● **原文**:
┌──
【VGG网络的从零开始】

最新推荐文章于 2024-07-17 15:00:16 发布

弱弱的小菜鸡

最新推荐文章于 2024-07-17 15:00:16 发布

阅读量170

点赞数

文章标签：网络深度学习 cnn

本文链接：https://blog.csdn.net/qq_43288352/article/details/129996538

版权

VGG网络：

2014年牛津大学著名研究组提出。

在这里插入图片描述

网络中的亮点：

小尺度的卷积核的堆叠可以替代大尺度的卷积核

小尺度的卷积核的堆叠和大尺度的卷积核具备相同的感受野。

那么什么是感受野？
在这里插入图片描述

大尺度的卷积核卷积后的得到的feature_map 中的一个对应的原图中的尺度,称之为感受野。

使用这个操作的原因

这种小尺度的卷积核的堆叠的操作可以大幅度的减少我们的参数的量

比如我们用三层的3*3的卷积核的参数为：
$data=3*3*c*c*3=27c^2$

$data=7*7*C*C=49*c^2$
通过上面的操作我门可以看到使用多个小尺度的卷积层的操作可以和大尺度的卷积层具有相同的感受野，但是却具备更少的参数量。

VGG网络的结构：

在这里插入图片描述
根据上面的网络的结构图，我们进行网路的构建如下：

model.py

import torch.nn as nn
import torch.nn.functional as F
import torch
#传入的cfg 是一个配置变量,
#定义一个初始化的VGG的类
#features有外部定义好后传入我们所定义好的VGG的类中

class VGG(nn.Module):
       def __init__(self,features,clss_num=1000,init_weights=False):
           super(VGG,self).__init__()
           self.features=features
           self.classifier=nn.Sequential(
               nn.Dropout(p=0.5),
               #随机失活百分之五十，减少过拟合
               nn.Linear(512*7*7,2048),
               nn.ReLU(True),
               nn.Dropout(p=0.5),
               nn.Linear(2048,2048),
               nn.ReLU(True),
               nn.Linear(2048,clss_num)
           )
           if init_weights:
               self._initialize_weights()
       def forwarf(self,x):
           x=self.features(x),
           x=torch.flatten(x,start_dim=1)
           x=self.classifier(x)
           return x

       # 初始化我们的权重
       def _initialize_weights(self):
           for m in self.modules():
               if isinstance(m, nn.Conv2d):
                   #nn.init.kaiming_normal_(m.weight, mode='fan_out', )
                   nn.init.xavier_uniform_(m.weight)
                   if m.bias is not None:
                       nn.init.constant_(m.bias, 0)
               elif isinstance(m, nn.Linear):
                    nn.init.xavier_uniform_(m.weight)
                    nn.init.constant_(m.bias,0)



def make_features(cfg: list):
    layers=[]
    #定义一个空列表存储我们的定义的层结构
    in_channels=3
    for v in cfg:
        if v=="M":
            layers+=[nn.MaxPool2d(kernel_size=2,stride=2)]
        else:
            conv2d=nn.Conv2d(in_channels,v,kernel_size=3,padding=1)
└──
● **存储数据**:
┌──
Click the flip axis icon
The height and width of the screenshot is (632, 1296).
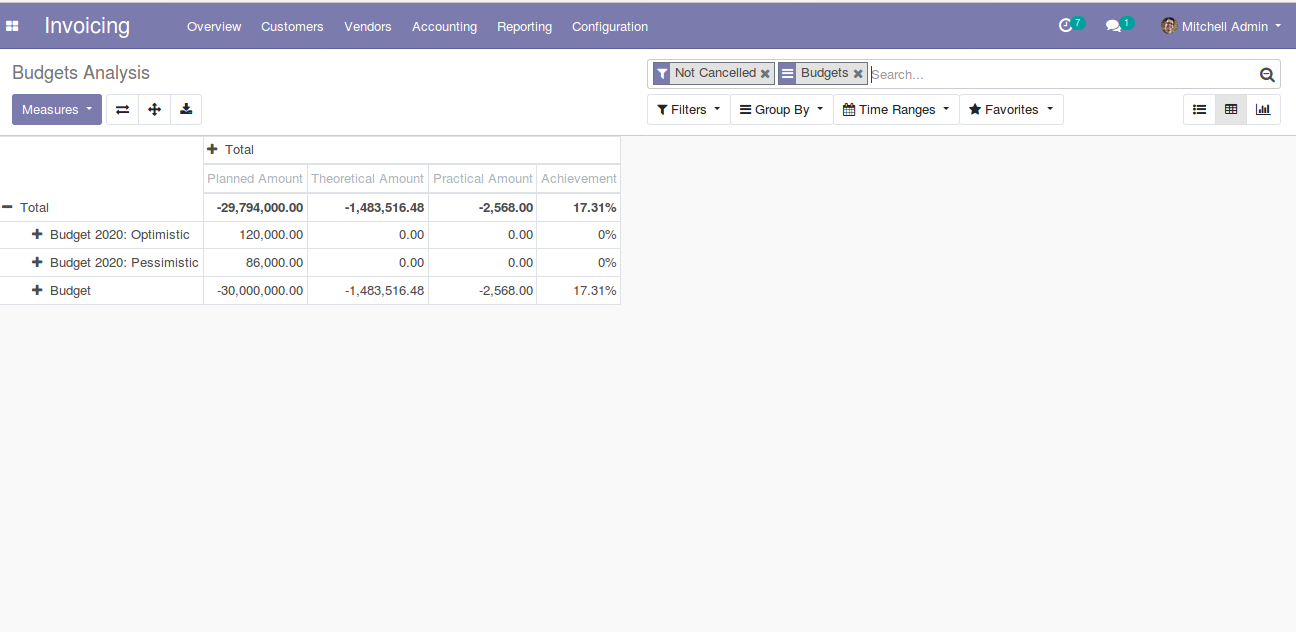pyautogui.click(x=122, y=110)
└──
● **你的任务**:
1 - 请按原顺序列出这篇VGG网络文章中 self.classifier 的 nn.Sequential 里写出的全部层，连同括号内的参数一起写出。
2 - 请改写这篇VGG网络文章中以包含“nn.init.constant_(m.bias,0)”的词句开头、到“conv2d=nn.Conv2d(in_channels,v,kernel_size=3,padding=1)”结束的部分，并把其中的“in_channels”替换为“input_channels”。

● **依次结果**:
1 -
nn.Dropout(p=0.5)
nn.Linear(512*7*7,2048)
nn.ReLU(True)
nn.Dropout(p=0.5)
nn.Linear(2048,2048)
nn.ReLU(True)
nn.Linear(2048,clss_num)

2 -
nn.init.constant_(m.bias,0)



def make_features(cfg: list):
    layers=[]
    #定义一个空列表存储我们的定义的层结构
    input_channels=3
    for v in cfg:
        if v=="M":
            layers+=[nn.MaxPool2d(kernel_size=2,stride=2)]
        else:
            conv2d=nn.Conv2d(input_channels,v,kernel_size=3,padding=1)